Pocas son las estrellas de cine infantiles que logran superar la pubertad y labrarse una carrera estable como actores, evitando las tentaciones que rodean a la fama repentina y temprana. Culkin se convirtió en el enésimo juguete roto de Hollywood, como antes ocurrió con Drew Barrymore y más tarde con Lindsay Lohan o Haley Joel Osmen, el protagonista de El sexto sentido. Sin embargo, el aspecto extremadamente demacrado que el actor presenta en los últimos meses, ha desatado los rumores y las alarmas sobre su estado de salud, hasta el punto que su representante ha tenido que emitir varios comunicados asegurando que el exactor -anunció que abandonaba la actuación a los 14 años- no padece ningún problema. “La desmedida atención sobre la salud del señor Culkin es innecesaria”, informó al programa de televisión E! News en febrero.
Desde que en 2010 rompiera su relación de ocho años con la coprotagonista de Cisne negro, Mila Kunis, Culkin apenas ha aparecido en público, más allá de unas fotos en enero de 2011 con la actriz porno española Irene López. Aunque ésta aseguró que estaba saliendo con el actor, su representante desmintió el affaire. La forma más segura de ver a Culkin es pasándose por Le Poisson Rouge, un local de Nueva York en el que, a veces, hace de DJ -algo que no se le da nada mal, según desveló un empleado a la edición digital de la revista People-, o como anfitrión de extrañas fiestas temáticas, siempre con motivos infantiles, de acuerdo con el semanario Newsweek.
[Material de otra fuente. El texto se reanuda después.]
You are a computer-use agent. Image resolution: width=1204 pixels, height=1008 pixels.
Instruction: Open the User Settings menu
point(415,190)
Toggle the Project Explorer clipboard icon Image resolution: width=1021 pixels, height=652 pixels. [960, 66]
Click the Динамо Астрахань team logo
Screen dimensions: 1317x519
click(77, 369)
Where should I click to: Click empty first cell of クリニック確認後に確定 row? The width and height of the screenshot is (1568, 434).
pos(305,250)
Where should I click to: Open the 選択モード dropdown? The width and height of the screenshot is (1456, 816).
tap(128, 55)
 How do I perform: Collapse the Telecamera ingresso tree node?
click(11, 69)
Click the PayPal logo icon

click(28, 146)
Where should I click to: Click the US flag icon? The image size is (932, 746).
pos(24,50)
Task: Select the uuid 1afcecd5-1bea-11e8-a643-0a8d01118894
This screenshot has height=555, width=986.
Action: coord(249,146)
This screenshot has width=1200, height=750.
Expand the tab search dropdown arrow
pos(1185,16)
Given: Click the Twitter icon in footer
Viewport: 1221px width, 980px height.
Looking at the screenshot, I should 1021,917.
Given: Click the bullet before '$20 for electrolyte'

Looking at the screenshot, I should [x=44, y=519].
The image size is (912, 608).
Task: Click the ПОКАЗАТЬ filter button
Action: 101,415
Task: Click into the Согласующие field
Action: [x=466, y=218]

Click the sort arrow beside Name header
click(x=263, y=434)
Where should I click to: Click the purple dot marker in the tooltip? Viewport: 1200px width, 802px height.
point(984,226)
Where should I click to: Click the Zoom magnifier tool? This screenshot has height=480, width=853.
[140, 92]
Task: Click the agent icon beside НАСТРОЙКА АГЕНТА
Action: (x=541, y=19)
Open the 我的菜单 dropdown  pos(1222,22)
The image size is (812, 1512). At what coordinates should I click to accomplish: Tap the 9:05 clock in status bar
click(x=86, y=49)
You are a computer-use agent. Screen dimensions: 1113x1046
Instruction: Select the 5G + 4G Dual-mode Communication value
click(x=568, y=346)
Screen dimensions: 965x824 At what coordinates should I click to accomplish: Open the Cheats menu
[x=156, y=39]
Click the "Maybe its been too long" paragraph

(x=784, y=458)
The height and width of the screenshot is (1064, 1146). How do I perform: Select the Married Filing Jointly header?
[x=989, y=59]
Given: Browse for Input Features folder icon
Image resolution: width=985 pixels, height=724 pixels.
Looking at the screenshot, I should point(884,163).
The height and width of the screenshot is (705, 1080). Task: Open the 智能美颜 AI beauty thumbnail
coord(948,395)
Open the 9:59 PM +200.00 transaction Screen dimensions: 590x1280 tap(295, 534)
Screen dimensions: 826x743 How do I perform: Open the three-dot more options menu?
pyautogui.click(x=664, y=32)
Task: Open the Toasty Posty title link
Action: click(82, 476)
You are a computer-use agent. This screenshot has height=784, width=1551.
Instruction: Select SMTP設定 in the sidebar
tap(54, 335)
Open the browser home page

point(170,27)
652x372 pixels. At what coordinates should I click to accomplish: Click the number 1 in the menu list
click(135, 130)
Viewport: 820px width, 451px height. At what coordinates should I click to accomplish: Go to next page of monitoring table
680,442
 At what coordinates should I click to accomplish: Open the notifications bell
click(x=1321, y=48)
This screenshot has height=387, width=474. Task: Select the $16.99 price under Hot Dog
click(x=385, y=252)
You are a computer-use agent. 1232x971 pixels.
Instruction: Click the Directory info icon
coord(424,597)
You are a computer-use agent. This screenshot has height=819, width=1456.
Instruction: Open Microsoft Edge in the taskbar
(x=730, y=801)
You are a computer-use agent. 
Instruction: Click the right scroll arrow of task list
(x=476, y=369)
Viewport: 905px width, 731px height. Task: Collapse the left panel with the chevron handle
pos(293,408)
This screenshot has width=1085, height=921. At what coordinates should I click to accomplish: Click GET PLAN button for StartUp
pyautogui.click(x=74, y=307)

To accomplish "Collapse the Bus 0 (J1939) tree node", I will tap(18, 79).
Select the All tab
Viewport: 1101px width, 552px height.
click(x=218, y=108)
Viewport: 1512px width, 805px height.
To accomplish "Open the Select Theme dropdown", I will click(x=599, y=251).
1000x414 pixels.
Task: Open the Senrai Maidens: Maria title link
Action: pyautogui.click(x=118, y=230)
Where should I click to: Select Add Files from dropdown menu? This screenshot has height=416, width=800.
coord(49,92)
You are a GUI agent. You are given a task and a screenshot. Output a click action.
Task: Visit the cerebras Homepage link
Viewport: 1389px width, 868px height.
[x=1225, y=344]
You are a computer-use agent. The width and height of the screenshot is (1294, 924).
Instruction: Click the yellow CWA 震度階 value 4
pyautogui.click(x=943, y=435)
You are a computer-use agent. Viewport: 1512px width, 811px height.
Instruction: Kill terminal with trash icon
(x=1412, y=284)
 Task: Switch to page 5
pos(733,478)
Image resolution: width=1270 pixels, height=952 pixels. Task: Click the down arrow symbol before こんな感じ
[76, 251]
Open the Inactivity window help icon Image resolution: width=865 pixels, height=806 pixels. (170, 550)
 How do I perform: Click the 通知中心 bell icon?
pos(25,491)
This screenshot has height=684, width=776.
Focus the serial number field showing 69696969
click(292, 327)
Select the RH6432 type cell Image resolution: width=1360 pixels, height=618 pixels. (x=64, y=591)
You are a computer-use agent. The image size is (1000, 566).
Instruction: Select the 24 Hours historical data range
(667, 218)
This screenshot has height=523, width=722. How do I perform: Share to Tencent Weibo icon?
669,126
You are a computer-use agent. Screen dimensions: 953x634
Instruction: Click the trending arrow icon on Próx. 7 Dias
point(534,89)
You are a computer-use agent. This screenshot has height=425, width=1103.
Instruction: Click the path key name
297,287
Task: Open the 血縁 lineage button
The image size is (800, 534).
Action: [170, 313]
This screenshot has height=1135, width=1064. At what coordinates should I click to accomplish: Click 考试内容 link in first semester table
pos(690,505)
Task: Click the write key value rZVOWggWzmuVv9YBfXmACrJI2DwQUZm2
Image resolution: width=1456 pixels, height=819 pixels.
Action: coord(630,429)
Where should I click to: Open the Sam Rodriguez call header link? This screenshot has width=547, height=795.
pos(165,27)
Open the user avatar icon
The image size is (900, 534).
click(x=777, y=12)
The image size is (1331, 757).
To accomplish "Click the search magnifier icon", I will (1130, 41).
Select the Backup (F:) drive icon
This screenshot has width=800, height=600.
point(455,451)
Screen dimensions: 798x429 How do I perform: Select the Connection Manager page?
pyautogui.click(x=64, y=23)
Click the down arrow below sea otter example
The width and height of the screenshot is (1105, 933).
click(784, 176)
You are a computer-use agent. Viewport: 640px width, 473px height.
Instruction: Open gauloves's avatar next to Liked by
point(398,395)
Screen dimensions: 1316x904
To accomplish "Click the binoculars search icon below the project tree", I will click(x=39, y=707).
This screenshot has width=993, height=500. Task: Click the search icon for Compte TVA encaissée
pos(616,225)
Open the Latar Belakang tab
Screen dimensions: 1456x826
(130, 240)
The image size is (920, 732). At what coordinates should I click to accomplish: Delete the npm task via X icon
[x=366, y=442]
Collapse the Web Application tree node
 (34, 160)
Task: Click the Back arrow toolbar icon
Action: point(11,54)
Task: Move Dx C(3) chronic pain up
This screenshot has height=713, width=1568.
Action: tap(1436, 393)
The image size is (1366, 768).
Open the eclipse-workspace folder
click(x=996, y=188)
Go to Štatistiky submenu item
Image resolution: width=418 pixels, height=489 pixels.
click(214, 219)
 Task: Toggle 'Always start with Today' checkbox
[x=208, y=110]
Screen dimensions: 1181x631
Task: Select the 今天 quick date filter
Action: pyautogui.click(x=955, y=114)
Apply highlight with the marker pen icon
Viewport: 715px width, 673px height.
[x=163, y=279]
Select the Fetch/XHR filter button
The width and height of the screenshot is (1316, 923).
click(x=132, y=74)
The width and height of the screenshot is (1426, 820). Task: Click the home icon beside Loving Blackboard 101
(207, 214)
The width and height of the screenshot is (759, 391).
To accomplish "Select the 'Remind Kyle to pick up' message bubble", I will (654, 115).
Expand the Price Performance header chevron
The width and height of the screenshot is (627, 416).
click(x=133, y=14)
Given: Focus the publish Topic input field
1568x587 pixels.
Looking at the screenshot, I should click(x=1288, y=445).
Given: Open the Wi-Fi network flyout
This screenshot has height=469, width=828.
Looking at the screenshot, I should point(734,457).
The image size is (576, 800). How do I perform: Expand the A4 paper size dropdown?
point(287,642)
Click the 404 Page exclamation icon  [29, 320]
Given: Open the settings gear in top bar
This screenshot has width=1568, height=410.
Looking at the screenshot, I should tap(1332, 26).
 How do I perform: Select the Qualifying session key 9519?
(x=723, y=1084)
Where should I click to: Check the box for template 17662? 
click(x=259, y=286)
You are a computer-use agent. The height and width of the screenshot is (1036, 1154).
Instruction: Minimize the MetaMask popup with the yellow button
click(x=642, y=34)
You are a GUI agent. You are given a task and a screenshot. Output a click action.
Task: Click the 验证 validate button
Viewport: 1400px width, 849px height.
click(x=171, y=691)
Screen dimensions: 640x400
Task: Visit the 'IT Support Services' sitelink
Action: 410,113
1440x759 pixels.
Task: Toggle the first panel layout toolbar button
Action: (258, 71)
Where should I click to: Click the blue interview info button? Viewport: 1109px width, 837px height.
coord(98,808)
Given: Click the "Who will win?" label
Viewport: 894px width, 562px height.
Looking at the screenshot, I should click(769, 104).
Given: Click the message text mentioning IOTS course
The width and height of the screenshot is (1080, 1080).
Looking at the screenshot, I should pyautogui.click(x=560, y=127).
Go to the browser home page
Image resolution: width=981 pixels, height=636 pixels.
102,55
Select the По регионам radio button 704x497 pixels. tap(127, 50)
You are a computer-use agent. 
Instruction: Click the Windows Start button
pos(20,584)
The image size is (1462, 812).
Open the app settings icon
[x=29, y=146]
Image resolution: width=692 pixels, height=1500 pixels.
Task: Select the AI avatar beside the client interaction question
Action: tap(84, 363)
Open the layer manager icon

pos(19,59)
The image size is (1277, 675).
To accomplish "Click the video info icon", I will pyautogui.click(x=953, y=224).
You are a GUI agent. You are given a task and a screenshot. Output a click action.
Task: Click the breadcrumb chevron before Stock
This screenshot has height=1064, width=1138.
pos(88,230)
El que fuera el actor infantil mejor pagado de Hollywood -llegó a cobrar ocho millones de dólares por película- fracasó en su intento de dar el salto hacia el cine adulto, si bien las peleas de sus padres, más pendientes por el control de la cuenta corriente de su retoño que por ayudarle a tomar las decisiones profesionales más adecuadas para su carrera, tampoco ayudaron demasiado.